Document text:
## Begin

Overall, this is my favorite thing I have read on lesswrong in the last year.
Agreements:
I agree very strongly with most of this post, both in the way you are thinking about boundaries, and in the scale and scope of applications of boundaries to important problems.
In particular on the applications, I think that boundaries as you are defining them are crucial to developing decision theory and bargaining theory (and indeed are already helpful for thinking about bargaining and fairness in real life), but I also agree with your other potential applications.
I particular on the theory, I agree that the boundary of an agent (or agent-like-thing) should be thought of as that which screens off the viscera of the agent from its environment. I agree that the agent should think of decisions as intervening on its boundary. I agree that the boundary (as the agent sees it) only partially does the screening-off thing. I agree that the agent should in part be focused on actively maintaining its boundary, as this is crucial to its integrity as an agent.
I believe the above mostly independently of this post, but the place where I think this post is doing better than my default way of thinking is in the directionality of the arrows. I have been thinking about this in a pretty symmetric way: the notion of B screening off V from E is symmetric in swapping V and E. I was aware this was a mistake (because logical mutual information is not symmetric), but this post makes it clear to me how important that mistake was. Thanks!
Disagreements:
Philosophical nitpick: I think the boundary should be thought of as part of the agent/organism and simultaneously as part of the environment. Indeed, the screening off property can be thought of as an informational (as opposed to physical) way of saying that the boundary is the intersection of the agent and environment.

## End

Supplied data:
## Begin

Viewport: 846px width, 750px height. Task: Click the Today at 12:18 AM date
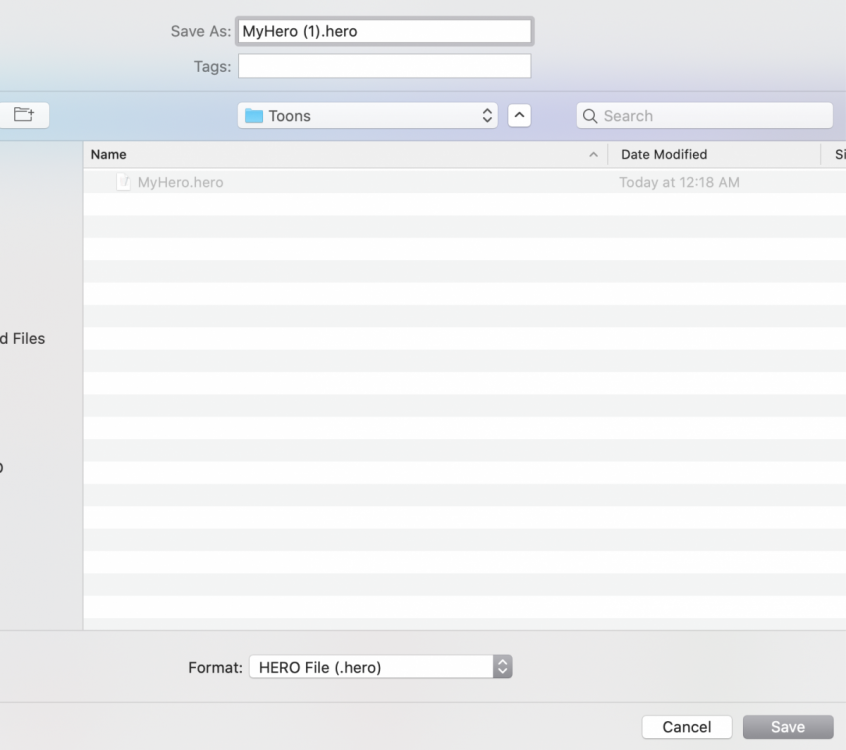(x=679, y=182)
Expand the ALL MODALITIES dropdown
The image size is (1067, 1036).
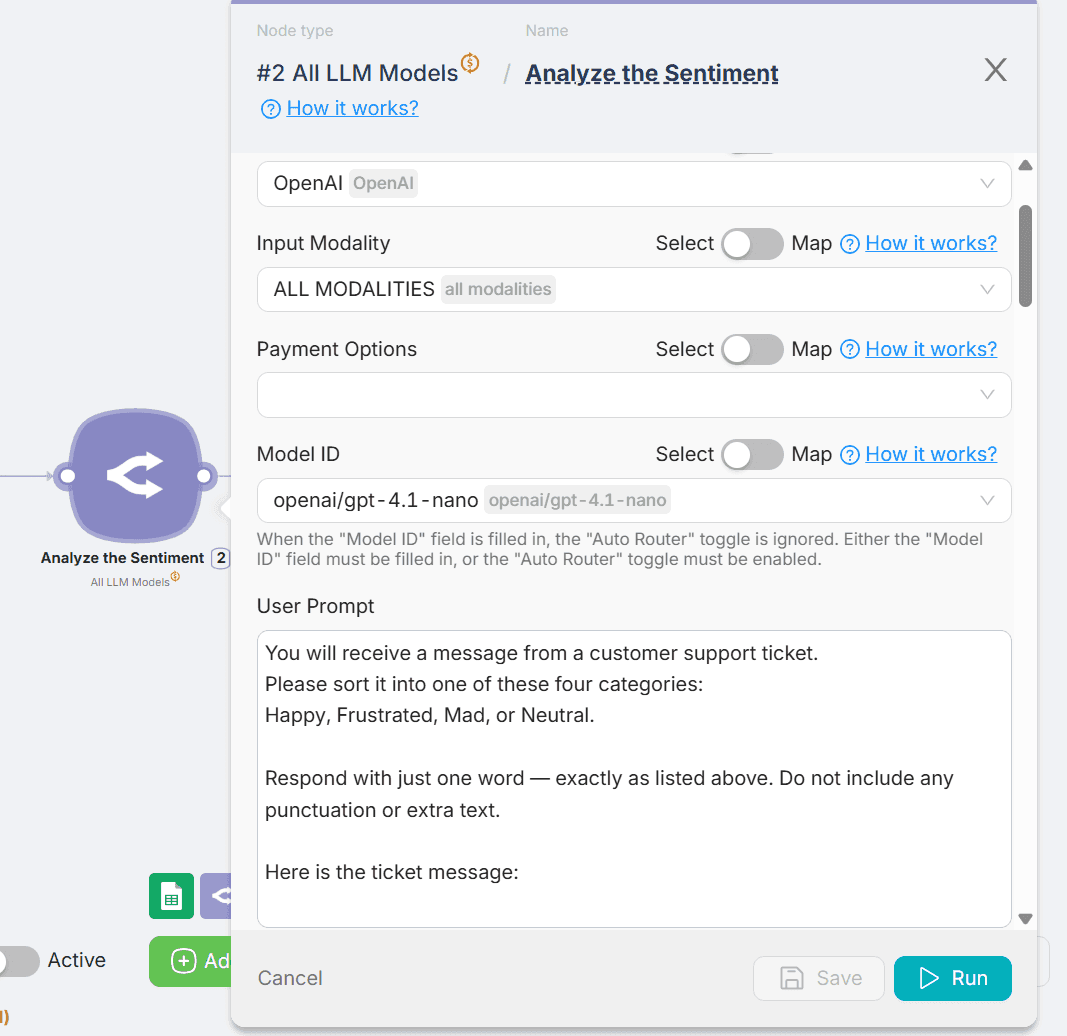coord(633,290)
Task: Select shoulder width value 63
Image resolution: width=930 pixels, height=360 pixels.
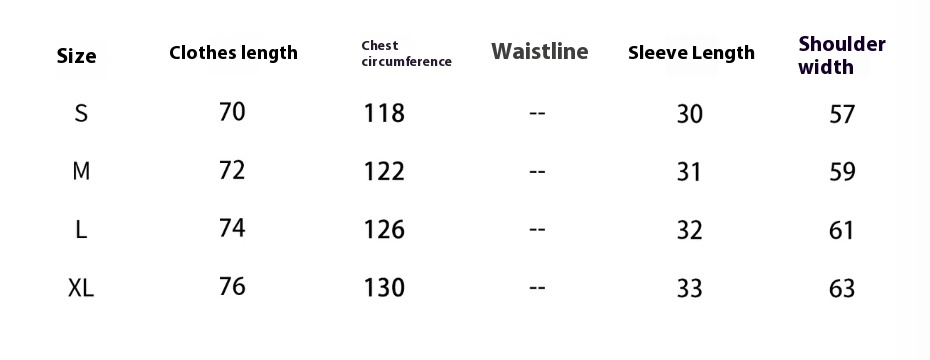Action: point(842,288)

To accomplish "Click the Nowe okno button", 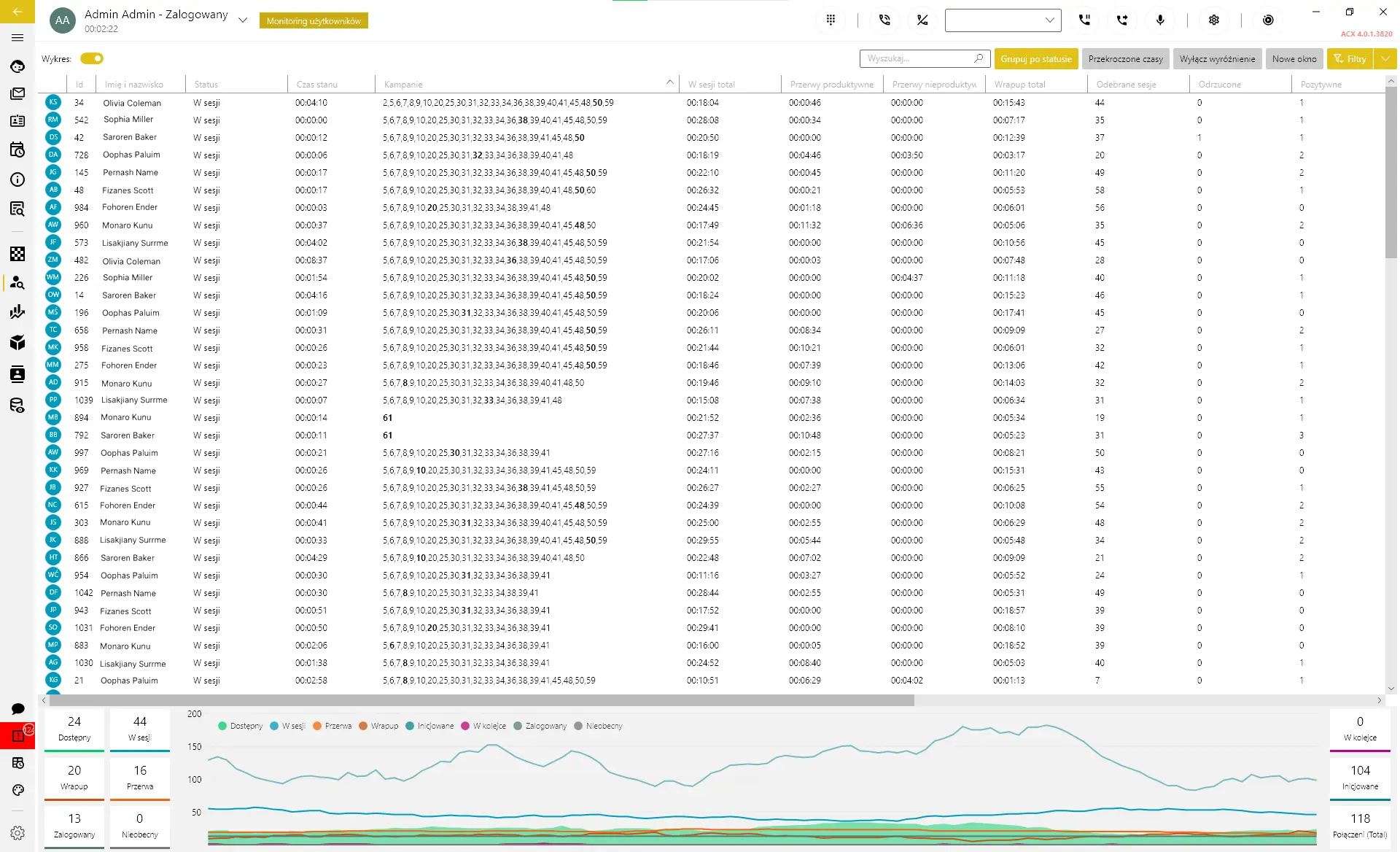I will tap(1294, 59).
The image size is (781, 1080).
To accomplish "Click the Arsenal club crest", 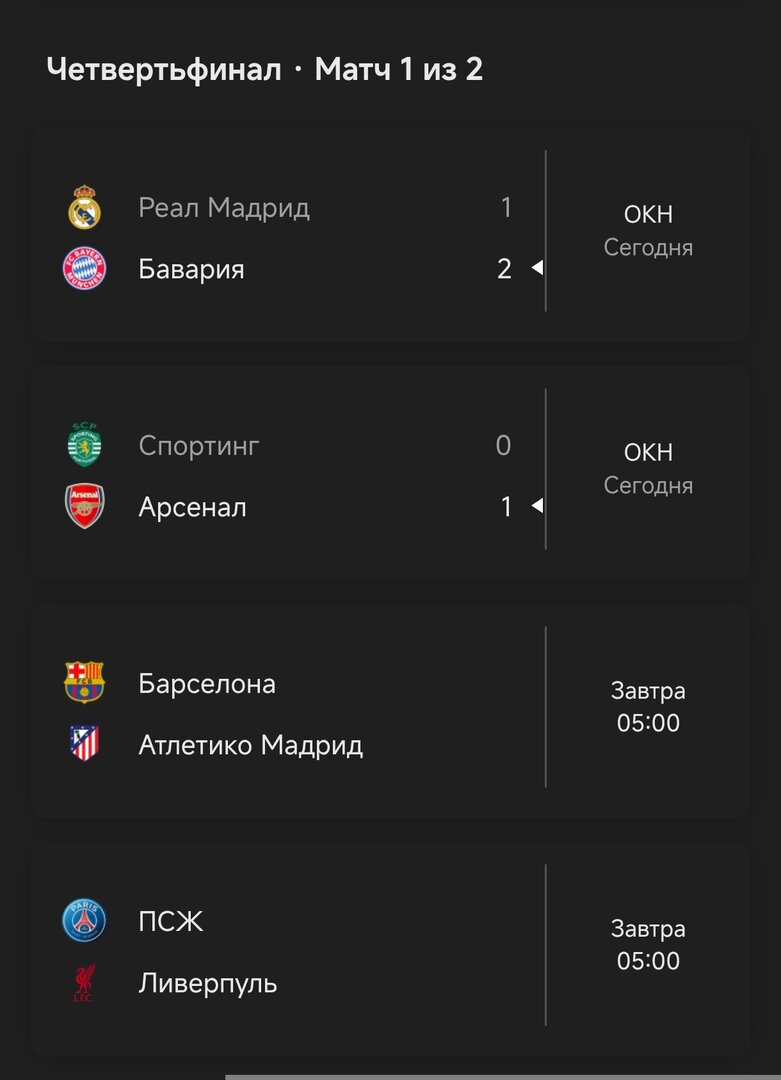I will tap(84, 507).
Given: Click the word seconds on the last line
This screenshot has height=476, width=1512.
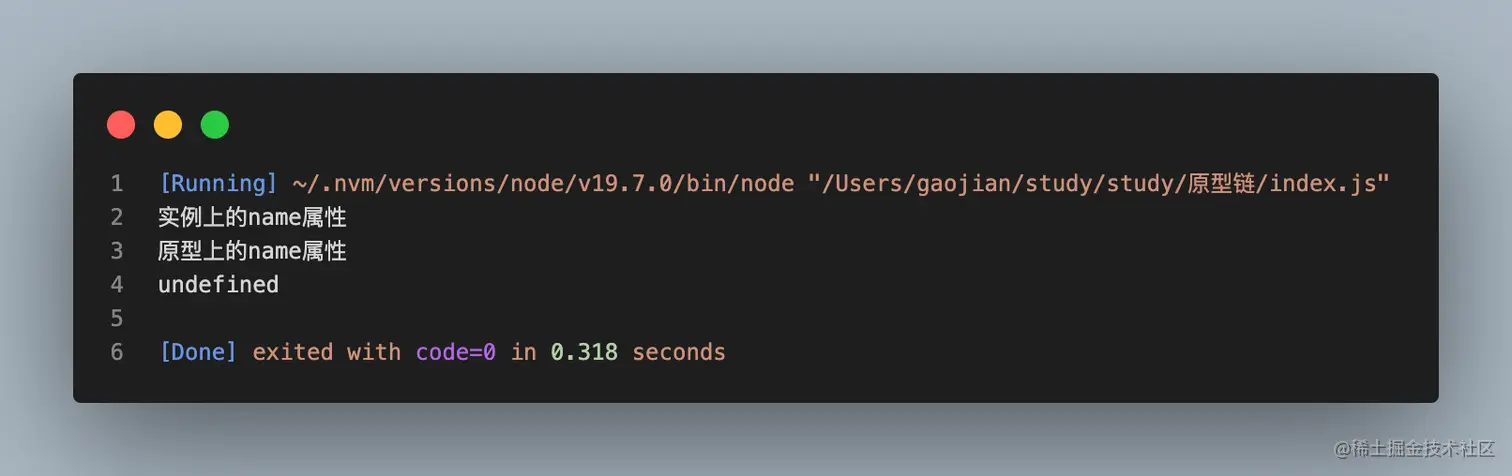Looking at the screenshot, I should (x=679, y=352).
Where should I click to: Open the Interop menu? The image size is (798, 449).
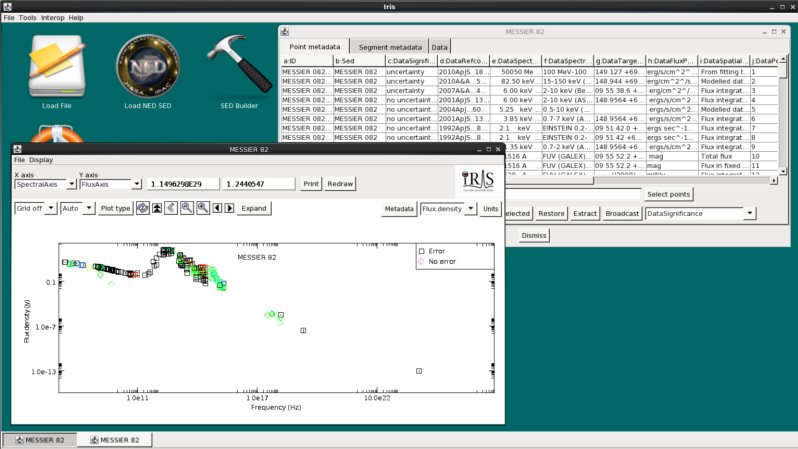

## End

Set tasks:
a - Find every line in the listing that contains the word "size" and copy each one. Matches must have the same case.
b - Please continue the comment on agent boundaries from its last sentence.

Answers provided:
a -
The image size is (1067, 1036).
The image size is (781, 1080).
Where should I click to: Open the Interop menu? The image size is (798, 449).

b -
I think the boundary factorization into active and passive is wrong. I am not sure what is right here. My default proposal is to think of the active as the minimal part that contains all information flow from the viscera, and the perceptive as the minimal part that contains all information flow from the environment. By definition, these cover the boundary, but they might intersect. (An alternative proposal is to define the active as the part that the agent thinks of its interventions as living, and the perceptive as where the agent thinks of its perceptions as living, and now they don’t cover the boundary)
In both of the above, I am pushing for the claim that we are not yet in the part of the theory where we need to break agent-environment symmetry in the theory. (Although we do need to track the directions of information flow separately!)
I think that thinking of there as being physical nodes is wrong. Unfortunately Finite Factored Sets is not yet able to handle directionality of information flow, so I see how it is the only way you can express an important part of the model. We need to fix that, so we can think of viscera, environments, boundaries, etc. as features of the world rather than sets of nodes.
I also think that the time-embedded picture is wrong. I often complain about models that have a thing persisting across linear time like this, but I think it is especially important here. As far as I can tell, time is mostly about screening-off, and boundaries are also mostly about screening-off, so I think that this is a domain in which it is especially important to get time right.
I think the boundary factorization into active and passive is wrong.
Are you sure? The informal description I gave for A and P allow for the active boundary to be a bit passive and the passive boundary to be a bit active. From the post:
the active boundary, A — the features or parts of the boundary primarily controlled by the viscera, interpretable as “actions” of the system— and the passiveboundary, P — the features or parts of the boundary primarily controlled by the environment, interpretable as “perceptions” of the system.
There’s a question of how to factor B into a zillion fine-grained features in the first place, but given such a factorization, I think we can define A and P fairly straightforwardly using Shapley value to decide how much V versus E is controlling each feature, and then A and P won’t overlap and will cover everything.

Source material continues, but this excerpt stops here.